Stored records
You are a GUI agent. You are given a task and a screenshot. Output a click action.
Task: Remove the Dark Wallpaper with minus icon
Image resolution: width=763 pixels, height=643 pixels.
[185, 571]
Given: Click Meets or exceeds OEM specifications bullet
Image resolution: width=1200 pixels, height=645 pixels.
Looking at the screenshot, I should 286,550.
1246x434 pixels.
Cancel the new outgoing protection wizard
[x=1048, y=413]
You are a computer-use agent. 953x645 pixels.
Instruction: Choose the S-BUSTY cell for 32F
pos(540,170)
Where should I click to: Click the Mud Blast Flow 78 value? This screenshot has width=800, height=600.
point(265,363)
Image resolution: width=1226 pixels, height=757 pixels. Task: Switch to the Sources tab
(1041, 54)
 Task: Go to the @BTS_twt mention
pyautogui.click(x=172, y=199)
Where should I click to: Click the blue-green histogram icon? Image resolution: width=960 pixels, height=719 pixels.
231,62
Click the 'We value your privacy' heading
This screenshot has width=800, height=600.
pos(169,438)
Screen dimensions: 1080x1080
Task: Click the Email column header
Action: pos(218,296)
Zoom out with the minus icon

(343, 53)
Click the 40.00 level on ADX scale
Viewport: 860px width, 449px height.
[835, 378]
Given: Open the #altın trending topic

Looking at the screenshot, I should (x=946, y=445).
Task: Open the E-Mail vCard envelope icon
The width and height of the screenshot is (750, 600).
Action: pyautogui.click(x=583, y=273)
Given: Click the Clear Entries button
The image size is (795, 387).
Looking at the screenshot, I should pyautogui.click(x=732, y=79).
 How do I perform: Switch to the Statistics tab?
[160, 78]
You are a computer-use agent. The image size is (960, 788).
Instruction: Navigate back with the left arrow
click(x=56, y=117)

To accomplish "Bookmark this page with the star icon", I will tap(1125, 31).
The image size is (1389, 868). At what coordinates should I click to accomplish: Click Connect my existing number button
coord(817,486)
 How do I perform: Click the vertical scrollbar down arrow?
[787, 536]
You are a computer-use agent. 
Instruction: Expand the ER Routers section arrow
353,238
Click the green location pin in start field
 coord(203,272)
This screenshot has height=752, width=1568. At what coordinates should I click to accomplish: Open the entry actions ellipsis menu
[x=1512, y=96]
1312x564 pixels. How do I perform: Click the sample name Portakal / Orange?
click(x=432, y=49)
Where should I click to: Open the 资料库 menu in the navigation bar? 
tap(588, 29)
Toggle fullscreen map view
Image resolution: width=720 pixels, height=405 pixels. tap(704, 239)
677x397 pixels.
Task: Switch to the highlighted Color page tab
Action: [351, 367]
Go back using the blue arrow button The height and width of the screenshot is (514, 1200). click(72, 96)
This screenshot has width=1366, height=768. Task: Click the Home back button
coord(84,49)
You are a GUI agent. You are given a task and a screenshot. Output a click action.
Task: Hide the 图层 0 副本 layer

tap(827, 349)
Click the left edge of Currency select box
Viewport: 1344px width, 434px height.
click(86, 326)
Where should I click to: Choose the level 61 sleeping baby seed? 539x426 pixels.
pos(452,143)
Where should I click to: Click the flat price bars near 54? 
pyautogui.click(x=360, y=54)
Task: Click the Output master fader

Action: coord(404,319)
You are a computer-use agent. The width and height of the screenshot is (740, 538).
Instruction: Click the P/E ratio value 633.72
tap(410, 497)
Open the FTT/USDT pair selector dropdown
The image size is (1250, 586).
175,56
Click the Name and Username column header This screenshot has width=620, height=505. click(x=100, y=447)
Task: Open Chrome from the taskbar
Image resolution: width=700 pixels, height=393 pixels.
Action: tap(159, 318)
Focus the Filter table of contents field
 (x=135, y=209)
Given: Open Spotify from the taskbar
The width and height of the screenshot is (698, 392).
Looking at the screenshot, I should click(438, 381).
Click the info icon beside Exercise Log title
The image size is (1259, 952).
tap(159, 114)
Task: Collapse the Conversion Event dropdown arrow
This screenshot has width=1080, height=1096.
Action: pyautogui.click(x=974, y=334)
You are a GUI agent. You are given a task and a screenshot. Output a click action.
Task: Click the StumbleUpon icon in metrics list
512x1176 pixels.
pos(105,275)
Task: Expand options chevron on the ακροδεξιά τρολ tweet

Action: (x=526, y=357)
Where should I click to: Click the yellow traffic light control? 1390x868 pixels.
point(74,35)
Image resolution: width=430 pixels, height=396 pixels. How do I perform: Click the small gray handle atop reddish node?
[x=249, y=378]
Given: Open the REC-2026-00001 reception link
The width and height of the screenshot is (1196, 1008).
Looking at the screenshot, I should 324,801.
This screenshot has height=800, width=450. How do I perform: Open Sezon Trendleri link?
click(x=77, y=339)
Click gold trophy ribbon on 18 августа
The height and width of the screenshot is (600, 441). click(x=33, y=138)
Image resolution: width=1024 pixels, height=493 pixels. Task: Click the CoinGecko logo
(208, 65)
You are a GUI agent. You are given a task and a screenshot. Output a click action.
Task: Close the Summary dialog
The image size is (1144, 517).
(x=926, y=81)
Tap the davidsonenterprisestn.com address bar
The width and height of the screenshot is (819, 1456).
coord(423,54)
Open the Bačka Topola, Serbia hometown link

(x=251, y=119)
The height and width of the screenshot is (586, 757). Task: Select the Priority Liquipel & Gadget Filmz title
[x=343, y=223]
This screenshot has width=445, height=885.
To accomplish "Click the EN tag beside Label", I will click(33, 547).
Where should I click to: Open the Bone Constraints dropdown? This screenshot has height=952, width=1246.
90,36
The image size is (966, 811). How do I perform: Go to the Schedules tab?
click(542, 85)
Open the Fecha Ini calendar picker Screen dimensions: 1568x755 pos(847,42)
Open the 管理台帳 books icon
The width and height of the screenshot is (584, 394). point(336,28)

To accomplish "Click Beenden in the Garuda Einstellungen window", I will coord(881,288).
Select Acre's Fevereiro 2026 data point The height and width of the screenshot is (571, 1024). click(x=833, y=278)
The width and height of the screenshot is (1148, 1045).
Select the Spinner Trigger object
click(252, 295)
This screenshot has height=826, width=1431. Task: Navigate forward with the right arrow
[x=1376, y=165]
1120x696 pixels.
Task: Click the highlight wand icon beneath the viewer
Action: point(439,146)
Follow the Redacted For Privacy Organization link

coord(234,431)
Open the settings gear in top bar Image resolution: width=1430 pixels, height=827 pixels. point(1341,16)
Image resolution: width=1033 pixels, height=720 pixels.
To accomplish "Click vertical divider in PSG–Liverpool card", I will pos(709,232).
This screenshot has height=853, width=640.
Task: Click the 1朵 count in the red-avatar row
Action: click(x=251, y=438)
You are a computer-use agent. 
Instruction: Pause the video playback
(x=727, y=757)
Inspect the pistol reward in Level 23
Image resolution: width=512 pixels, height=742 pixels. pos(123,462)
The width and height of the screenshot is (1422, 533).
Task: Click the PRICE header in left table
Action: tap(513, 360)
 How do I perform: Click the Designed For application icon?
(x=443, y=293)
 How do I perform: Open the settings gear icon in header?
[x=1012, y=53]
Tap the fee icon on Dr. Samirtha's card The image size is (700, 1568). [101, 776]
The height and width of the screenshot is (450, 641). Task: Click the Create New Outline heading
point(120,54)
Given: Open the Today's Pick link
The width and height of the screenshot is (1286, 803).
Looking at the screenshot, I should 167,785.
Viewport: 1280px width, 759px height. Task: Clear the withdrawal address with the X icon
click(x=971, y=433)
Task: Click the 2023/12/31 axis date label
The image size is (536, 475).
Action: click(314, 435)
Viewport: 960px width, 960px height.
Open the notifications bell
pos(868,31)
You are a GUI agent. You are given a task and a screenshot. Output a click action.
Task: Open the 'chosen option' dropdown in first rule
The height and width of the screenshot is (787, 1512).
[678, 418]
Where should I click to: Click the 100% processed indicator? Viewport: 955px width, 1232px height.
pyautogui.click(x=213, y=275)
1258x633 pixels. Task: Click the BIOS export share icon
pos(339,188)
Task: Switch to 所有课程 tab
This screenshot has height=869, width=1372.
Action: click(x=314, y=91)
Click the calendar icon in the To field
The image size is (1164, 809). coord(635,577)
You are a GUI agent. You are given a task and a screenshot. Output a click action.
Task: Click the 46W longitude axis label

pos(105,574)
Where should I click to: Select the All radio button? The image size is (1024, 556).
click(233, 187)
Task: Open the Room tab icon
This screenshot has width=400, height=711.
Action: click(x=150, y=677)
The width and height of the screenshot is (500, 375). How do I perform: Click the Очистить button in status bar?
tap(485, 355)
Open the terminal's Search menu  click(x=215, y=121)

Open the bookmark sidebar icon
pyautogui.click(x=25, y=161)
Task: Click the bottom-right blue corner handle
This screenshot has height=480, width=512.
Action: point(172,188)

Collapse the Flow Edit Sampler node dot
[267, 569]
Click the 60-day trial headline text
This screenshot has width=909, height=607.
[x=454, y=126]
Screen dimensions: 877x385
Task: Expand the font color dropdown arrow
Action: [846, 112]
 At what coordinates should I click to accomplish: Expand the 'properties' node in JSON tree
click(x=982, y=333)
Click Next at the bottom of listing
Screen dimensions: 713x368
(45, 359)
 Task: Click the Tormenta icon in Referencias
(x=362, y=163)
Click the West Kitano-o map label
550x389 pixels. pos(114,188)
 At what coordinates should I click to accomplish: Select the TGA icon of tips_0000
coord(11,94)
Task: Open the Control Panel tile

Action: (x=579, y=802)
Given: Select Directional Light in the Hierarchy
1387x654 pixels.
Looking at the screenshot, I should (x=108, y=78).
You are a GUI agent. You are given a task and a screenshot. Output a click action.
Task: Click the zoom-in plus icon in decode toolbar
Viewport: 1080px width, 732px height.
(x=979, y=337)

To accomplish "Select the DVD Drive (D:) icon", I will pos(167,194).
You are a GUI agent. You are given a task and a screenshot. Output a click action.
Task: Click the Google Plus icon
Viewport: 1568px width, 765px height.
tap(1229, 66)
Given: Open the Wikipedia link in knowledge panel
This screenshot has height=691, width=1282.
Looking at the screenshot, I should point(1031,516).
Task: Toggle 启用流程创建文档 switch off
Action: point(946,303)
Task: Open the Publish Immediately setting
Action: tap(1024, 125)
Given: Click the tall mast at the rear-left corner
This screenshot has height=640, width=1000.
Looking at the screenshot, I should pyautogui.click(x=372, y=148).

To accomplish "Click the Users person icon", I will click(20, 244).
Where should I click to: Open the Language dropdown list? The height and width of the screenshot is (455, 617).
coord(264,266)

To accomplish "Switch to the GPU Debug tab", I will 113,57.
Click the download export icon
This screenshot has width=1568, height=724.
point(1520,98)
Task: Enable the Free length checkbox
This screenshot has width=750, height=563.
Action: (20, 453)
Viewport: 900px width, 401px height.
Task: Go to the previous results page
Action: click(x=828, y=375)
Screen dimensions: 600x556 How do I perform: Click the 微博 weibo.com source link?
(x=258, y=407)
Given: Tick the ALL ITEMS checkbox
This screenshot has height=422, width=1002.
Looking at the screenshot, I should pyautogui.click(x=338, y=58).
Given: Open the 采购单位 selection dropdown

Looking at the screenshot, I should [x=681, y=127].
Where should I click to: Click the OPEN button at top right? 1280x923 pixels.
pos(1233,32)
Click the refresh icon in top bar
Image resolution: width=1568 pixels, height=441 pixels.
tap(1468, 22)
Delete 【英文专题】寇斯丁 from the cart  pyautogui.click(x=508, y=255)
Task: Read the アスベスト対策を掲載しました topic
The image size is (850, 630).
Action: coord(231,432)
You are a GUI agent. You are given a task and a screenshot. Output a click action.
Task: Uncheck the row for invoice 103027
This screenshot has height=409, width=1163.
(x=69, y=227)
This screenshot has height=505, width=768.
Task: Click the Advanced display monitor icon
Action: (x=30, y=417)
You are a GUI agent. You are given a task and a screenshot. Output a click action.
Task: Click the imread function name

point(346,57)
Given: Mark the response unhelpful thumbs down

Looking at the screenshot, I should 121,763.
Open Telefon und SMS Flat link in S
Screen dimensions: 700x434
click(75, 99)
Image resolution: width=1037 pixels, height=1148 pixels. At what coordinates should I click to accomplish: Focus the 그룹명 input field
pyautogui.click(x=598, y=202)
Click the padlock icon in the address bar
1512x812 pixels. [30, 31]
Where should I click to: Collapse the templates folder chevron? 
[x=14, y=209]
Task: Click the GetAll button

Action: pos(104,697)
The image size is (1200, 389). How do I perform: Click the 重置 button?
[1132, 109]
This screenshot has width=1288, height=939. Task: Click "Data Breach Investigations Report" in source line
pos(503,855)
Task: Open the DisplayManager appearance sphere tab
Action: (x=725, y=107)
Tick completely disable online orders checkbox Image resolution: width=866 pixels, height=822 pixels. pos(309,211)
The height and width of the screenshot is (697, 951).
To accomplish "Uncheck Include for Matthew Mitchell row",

What you will do: Only one stretch of the records above is wanted: the lines between the one holding "The width and height of the screenshot is (1148, 1045)." and the one holding "Image resolution: width=1033", inclusive, reproduced exactly.

Problem solution:
The width and height of the screenshot is (1148, 1045).
Select the Spinner Trigger object
click(252, 295)
This screenshot has height=826, width=1431. Task: Navigate forward with the right arrow
[x=1376, y=165]
1120x696 pixels.
Task: Click the highlight wand icon beneath the viewer
Action: point(439,146)
Follow the Redacted For Privacy Organization link

coord(234,431)
Open the settings gear in top bar Image resolution: width=1430 pixels, height=827 pixels. point(1341,16)
Image resolution: width=1033 pixels, height=720 pixels.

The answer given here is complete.